[Collection entries]

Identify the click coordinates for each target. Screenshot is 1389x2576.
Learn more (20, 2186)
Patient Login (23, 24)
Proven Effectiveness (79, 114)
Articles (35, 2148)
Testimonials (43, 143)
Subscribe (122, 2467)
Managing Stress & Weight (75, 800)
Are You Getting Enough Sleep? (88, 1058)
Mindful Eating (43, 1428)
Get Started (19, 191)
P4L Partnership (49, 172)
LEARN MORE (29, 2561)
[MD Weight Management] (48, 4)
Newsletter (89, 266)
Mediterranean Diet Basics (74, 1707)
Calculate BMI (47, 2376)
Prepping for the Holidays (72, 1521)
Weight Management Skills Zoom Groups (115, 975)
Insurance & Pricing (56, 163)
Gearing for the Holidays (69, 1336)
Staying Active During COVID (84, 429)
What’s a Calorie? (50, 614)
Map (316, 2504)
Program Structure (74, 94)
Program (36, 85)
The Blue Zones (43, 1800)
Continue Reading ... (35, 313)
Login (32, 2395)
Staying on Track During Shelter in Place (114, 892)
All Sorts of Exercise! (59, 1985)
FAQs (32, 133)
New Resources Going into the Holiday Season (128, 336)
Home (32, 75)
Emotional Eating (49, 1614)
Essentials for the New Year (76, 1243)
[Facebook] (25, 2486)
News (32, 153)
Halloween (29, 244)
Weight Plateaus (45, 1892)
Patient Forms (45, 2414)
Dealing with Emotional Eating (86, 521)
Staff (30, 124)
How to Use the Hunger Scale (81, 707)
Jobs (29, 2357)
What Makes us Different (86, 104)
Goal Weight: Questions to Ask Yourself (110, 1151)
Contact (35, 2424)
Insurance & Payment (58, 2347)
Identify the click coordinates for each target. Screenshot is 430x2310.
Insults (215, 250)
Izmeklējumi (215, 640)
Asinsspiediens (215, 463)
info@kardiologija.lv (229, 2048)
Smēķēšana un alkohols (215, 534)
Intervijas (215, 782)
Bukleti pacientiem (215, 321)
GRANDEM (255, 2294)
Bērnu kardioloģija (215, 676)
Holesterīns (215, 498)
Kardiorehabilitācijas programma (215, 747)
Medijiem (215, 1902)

### WHAT IS BEING ASKED
The full set of records must be transcribed character for character.

### RESPONSE TO THIS TASK
Identify the click coordinates for each target. Screenshot is 1389x2576.
Learn more (20, 2186)
Patient Login (23, 24)
Proven Effectiveness (79, 114)
Articles (35, 2148)
Testimonials (43, 143)
Subscribe (122, 2467)
Managing Stress & Weight (75, 800)
Are You Getting Enough Sleep? (88, 1058)
Mindful Eating (43, 1428)
Get Started (19, 191)
P4L Partnership (49, 172)
LEARN MORE (29, 2561)
[MD Weight Management] (48, 4)
Newsletter (89, 266)
Mediterranean Diet Basics (74, 1707)
Calculate BMI (47, 2376)
Prepping for the Holidays (72, 1521)
Weight Management Skills Zoom Groups (115, 975)
Insurance & Pricing (56, 163)
Gearing for the Holidays (69, 1336)
Staying Active During COVID (84, 429)
What’s a Calorie? (50, 614)
Map (316, 2504)
Program Structure (74, 94)
Program (36, 85)
The Blue Zones (43, 1800)
Continue Reading ... (35, 313)
Login (32, 2395)
Staying on Track During Shelter in Place (114, 892)
All Sorts of Exercise! (59, 1985)
FAQs (32, 133)
New Resources Going into the Holiday Season (128, 336)
Home (32, 75)
Emotional Eating (49, 1614)
Essentials for the New Year (76, 1243)
[Facebook] (25, 2486)
News (32, 153)
Halloween (29, 244)
Weight Plateaus (45, 1892)
Patient Forms (45, 2414)
Dealing with Emotional Eating (86, 521)
Staff (30, 124)
How to Use the Hunger Scale (81, 707)
Jobs (29, 2357)
What Makes us Different (86, 104)
Goal Weight: Questions to Ask Yourself (110, 1151)
Contact (35, 2424)
Insurance & Payment (58, 2347)
Identify the click coordinates for each target. Screenshot is 430x2310.
Insults (215, 250)
Izmeklējumi (215, 640)
Asinsspiediens (215, 463)
info@kardiologija.lv (229, 2048)
Smēķēšana un alkohols (215, 534)
Intervijas (215, 782)
Bukleti pacientiem (215, 321)
GRANDEM (255, 2294)
Bērnu kardioloģija (215, 676)
Holesterīns (215, 498)
Kardiorehabilitācijas programma (215, 747)
Medijiem (215, 1902)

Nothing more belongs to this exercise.